* [Problem]: Copy out unchanged every line of the data below, from the one containing "SPORTS (512, 268)" down to the one containing "Cookie policy (665, 2118)", including both of those lines.

* [Source material]:
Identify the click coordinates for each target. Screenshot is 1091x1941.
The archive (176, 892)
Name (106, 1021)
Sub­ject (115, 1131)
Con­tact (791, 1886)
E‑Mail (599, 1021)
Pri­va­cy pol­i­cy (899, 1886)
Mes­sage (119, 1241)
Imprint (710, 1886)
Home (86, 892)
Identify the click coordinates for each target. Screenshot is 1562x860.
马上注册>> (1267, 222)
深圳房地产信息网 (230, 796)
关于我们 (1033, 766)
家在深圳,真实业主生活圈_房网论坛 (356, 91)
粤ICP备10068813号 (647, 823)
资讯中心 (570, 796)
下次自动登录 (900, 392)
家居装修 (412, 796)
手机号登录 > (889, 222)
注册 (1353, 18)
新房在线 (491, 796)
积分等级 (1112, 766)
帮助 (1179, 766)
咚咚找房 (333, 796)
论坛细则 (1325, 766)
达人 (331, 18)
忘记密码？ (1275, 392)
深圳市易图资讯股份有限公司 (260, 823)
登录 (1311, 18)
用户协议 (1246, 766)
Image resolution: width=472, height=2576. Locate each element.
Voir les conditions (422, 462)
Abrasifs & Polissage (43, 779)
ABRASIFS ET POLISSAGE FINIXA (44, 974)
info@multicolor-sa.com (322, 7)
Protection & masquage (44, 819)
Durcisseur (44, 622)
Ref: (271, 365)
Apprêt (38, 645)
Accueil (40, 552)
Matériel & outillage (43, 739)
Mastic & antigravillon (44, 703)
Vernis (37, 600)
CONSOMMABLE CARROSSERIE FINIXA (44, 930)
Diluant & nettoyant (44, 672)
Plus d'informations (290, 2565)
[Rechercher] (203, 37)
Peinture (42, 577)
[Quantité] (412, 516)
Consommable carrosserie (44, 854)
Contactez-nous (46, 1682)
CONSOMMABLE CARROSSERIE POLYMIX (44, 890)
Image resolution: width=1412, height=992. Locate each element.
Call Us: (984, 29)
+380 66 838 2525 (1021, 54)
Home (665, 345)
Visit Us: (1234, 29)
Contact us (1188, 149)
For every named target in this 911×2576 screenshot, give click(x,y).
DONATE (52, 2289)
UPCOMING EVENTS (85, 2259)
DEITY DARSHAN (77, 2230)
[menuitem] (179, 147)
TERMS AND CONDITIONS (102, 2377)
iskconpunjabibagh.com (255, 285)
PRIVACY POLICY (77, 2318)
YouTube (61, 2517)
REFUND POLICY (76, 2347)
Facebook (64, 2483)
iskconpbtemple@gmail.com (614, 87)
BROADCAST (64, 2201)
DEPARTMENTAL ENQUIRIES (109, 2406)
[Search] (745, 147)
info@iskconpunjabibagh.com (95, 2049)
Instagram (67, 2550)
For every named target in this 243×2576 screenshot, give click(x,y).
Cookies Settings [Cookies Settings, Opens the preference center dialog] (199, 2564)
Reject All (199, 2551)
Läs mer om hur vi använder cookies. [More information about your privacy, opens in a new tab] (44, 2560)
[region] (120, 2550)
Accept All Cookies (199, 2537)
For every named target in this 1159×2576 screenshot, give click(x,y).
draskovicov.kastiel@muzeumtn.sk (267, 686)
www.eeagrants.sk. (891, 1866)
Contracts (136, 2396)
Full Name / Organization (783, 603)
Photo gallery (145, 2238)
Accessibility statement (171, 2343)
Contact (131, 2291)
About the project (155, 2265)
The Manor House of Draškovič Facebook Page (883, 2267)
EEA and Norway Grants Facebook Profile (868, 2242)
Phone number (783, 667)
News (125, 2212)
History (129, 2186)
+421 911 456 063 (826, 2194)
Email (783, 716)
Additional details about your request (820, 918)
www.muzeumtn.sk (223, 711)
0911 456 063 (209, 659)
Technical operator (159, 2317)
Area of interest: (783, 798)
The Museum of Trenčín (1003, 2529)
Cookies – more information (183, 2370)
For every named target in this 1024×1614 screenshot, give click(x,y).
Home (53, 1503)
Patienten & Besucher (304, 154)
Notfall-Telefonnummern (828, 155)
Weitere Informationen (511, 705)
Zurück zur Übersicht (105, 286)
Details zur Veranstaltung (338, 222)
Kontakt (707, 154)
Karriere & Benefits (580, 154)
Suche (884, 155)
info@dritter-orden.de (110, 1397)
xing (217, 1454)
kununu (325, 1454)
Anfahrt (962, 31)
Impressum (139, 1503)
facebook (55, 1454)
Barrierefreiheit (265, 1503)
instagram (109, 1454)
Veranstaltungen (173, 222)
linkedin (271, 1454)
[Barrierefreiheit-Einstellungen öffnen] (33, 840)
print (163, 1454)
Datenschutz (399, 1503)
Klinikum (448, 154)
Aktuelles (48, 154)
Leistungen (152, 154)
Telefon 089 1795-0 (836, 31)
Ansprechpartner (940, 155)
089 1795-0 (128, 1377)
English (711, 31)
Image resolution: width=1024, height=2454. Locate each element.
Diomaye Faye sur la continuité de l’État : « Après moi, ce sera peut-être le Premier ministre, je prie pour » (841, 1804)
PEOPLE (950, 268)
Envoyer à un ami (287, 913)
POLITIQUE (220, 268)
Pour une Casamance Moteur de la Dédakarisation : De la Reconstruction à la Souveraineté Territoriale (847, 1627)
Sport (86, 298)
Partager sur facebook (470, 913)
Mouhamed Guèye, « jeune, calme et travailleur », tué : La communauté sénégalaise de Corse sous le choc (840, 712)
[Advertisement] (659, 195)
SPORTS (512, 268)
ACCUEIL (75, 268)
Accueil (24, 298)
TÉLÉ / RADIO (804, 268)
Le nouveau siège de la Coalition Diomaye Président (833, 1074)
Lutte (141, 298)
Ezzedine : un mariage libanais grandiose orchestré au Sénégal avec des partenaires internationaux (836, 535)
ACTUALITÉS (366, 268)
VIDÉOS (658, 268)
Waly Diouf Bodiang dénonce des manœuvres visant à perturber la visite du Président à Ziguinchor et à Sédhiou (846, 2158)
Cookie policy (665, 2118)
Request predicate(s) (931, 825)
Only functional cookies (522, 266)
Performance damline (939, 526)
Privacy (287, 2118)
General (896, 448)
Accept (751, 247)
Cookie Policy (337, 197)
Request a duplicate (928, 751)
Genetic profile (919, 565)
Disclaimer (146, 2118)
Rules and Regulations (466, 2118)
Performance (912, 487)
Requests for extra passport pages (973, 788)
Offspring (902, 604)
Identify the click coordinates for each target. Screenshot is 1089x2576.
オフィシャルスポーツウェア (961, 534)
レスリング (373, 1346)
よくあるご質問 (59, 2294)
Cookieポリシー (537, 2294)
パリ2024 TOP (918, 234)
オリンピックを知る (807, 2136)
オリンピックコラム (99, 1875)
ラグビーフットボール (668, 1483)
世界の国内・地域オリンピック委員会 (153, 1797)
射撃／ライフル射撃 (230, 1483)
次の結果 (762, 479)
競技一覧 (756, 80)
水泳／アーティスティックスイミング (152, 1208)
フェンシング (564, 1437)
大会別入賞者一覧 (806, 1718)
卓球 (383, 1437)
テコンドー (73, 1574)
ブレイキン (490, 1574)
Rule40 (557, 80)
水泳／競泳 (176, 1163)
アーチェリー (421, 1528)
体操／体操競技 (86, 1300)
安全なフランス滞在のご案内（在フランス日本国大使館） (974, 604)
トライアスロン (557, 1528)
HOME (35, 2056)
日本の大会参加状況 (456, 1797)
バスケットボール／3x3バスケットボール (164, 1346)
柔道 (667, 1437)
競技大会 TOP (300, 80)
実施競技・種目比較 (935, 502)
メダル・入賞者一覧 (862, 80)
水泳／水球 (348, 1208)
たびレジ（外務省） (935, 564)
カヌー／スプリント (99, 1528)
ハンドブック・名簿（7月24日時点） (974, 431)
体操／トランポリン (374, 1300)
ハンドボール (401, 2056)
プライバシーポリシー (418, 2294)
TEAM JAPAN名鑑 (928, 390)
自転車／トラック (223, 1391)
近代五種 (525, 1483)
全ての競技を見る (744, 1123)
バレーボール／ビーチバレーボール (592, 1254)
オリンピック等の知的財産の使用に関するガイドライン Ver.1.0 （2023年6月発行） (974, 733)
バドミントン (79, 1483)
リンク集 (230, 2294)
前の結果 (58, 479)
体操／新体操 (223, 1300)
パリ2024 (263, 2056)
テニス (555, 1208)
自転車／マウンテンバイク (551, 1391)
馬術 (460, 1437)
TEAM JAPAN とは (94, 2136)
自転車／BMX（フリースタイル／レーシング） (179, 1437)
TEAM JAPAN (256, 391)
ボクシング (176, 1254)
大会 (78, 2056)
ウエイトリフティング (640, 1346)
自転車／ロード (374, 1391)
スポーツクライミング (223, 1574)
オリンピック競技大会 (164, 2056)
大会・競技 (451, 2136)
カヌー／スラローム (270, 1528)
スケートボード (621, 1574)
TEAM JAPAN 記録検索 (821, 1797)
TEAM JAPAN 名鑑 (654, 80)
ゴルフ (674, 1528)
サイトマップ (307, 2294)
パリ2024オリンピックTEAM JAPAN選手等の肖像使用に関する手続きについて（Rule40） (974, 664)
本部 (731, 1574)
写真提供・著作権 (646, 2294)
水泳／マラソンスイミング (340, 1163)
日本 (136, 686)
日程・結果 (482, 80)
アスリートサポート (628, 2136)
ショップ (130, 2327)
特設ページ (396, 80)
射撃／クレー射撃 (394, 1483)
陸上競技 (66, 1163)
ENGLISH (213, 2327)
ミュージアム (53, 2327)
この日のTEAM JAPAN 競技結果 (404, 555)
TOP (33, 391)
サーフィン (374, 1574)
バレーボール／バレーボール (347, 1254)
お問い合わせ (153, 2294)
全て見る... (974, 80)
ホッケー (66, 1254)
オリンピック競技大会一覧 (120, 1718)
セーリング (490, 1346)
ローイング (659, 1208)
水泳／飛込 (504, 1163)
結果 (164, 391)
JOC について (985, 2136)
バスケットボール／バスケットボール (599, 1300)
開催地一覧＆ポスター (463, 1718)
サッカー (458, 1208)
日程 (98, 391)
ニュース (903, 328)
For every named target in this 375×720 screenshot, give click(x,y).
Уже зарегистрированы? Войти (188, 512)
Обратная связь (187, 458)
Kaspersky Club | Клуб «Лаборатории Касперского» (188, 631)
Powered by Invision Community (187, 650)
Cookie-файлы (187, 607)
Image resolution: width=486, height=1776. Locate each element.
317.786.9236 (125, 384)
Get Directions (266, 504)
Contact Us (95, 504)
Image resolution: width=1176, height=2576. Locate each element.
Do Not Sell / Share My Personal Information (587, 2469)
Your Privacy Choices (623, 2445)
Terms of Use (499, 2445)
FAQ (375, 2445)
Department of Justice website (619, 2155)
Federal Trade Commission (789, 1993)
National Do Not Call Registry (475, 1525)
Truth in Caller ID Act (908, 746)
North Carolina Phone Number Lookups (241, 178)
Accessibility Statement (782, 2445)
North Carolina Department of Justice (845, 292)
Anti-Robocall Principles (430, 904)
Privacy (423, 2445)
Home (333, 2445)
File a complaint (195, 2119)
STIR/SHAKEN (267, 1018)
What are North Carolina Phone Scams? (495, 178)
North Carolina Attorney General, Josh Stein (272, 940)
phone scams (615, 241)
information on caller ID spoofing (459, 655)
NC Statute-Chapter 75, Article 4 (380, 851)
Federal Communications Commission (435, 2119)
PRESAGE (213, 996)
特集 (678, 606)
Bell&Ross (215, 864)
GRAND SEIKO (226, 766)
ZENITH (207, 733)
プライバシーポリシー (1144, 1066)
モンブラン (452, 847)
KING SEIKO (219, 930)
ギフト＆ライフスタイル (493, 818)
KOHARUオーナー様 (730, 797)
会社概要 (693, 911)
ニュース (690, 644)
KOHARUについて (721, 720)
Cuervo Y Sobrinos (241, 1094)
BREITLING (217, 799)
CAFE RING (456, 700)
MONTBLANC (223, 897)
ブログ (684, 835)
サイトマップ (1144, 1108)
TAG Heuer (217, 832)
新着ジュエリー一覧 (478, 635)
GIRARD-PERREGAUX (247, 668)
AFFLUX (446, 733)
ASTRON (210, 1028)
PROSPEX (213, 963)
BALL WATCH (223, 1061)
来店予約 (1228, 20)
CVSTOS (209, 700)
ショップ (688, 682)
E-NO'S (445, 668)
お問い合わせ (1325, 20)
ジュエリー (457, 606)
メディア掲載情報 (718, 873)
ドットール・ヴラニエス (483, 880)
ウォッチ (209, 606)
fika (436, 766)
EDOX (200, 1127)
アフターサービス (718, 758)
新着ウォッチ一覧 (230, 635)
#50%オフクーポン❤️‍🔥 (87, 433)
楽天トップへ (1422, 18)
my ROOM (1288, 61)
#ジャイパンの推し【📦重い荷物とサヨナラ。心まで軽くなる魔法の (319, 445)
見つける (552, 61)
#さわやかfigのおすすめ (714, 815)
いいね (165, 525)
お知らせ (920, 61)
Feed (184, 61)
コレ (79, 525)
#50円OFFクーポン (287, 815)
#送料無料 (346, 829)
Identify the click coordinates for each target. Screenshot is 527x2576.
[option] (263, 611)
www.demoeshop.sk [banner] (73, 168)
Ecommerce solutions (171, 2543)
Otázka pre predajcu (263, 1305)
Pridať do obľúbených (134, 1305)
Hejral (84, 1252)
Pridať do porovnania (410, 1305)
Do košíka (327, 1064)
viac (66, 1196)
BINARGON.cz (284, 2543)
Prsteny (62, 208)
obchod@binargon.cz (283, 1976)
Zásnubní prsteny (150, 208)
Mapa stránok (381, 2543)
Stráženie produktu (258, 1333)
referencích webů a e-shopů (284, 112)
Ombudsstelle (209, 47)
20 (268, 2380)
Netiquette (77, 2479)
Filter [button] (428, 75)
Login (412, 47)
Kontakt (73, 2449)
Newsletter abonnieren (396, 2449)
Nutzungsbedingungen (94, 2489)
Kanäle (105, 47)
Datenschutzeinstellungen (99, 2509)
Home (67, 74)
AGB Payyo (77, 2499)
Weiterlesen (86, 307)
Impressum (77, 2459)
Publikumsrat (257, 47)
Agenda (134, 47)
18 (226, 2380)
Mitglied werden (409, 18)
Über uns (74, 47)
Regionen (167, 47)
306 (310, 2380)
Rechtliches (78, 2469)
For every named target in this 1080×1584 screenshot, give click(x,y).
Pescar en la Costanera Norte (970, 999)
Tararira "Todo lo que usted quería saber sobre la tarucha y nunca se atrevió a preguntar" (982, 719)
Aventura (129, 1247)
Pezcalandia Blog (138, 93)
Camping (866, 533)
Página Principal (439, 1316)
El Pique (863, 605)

* [Response to this task]:
SPORTS (512, 268)
ACCUEIL (75, 268)
Accueil (24, 298)
TÉLÉ / RADIO (804, 268)
Le nouveau siège de la Coalition Diomaye Président (833, 1074)
Lutte (141, 298)
Ezzedine : un mariage libanais grandiose orchestré au Sénégal avec des partenaires internationaux (836, 535)
ACTUALITÉS (366, 268)
VIDÉOS (658, 268)
Waly Diouf Bodiang dénonce des manœuvres visant à perturber la visite du Président à Ziguinchor et à Sédhiou (846, 2158)
Cookie policy (665, 2118)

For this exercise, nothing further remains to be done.